Computer scientists at MIT have developed a machine-learning system that can identify objects in an image based on a spoken description of the image.
Typical speech recognition systems like Google Voice and Siri rely on transcriptions of thousands of hours of speech recordings, which are then used to map speech signals to specific words.
Still in its early stages, the MIT system learns words from recorded speech clips and objects in images and then links them. Several hundred different words and objects can be recognized so far, with expectations that future versions can advance to a larger scale.
“We wanted to do speech recognition in a way that’s more natural, leveraging additional signals and information that humans have the benefit of using, but that machine learning algorithms don’t typically have access to,” stated David Harwath, a researcher in the Computer Science and Artificial Intelligence Laboratory (CSAIL) and the Spoken Language Systems Group. “We got the idea of training a model in a manner similar to walking a child through the world and narrating what you’re seeing.”
In a paper co-authored by Harwath, researchers used an image of a young girl with blond hair, blue eyes, wearing a blue dress with a background comprising a lighthouse with a red roof.

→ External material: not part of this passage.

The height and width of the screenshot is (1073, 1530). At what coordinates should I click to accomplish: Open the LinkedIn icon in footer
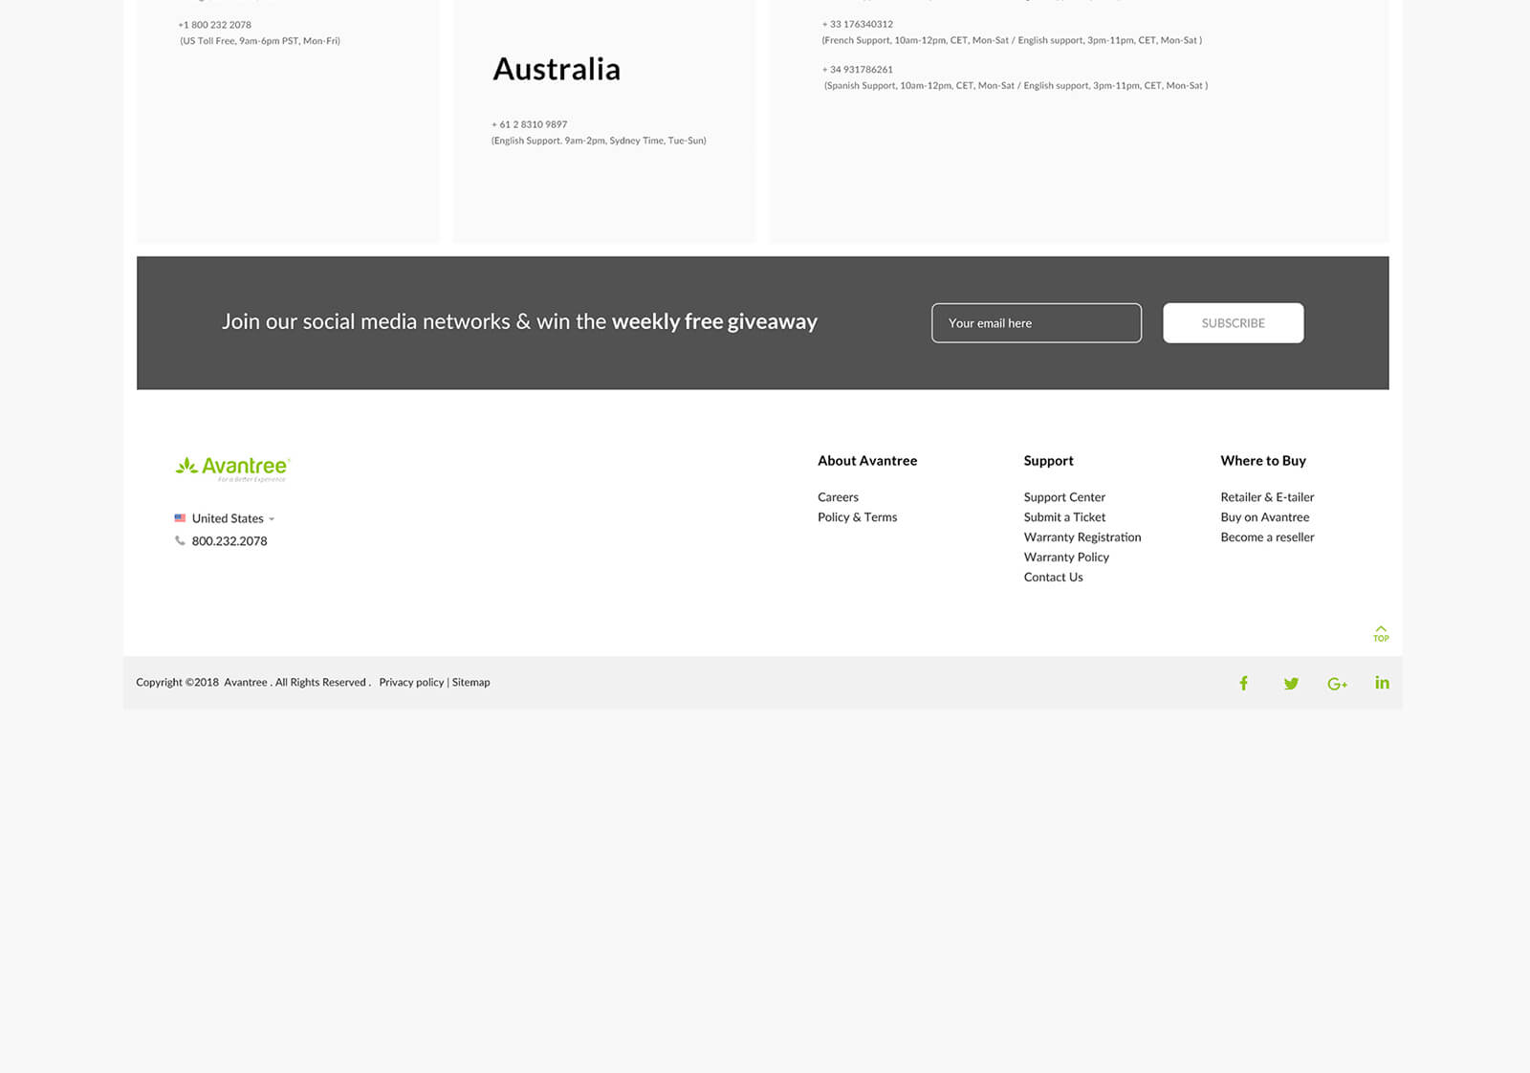tap(1382, 683)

“The model learned to associate which pixels in the image corresponded with the words “girl,” “blonde hair,” “blue eyes,” “blue dress,” “white light house” and “red roof,”” according to the paper. “When an audio caption was narrated, the model then highlighted each of those objects in the image as they were described.”
Future uses of the machine-learning technology could include dealing with different languages.
“One promising application is learning translations between different languages, without need of a bilingual annotator,” states the announcement of the development by MIT. “Of the estimated 7,000 languages spoken worldwide, only 100 or so have enough transcription data for speech recognition. Consider, however, a situation where two different-language speakers describe the same image. If the model learns speech signals from language A that correspond to objects in the image, and learns the signals in language B that correspond to those same objects, it could assume those two signals — and matching words — are translations of one another.”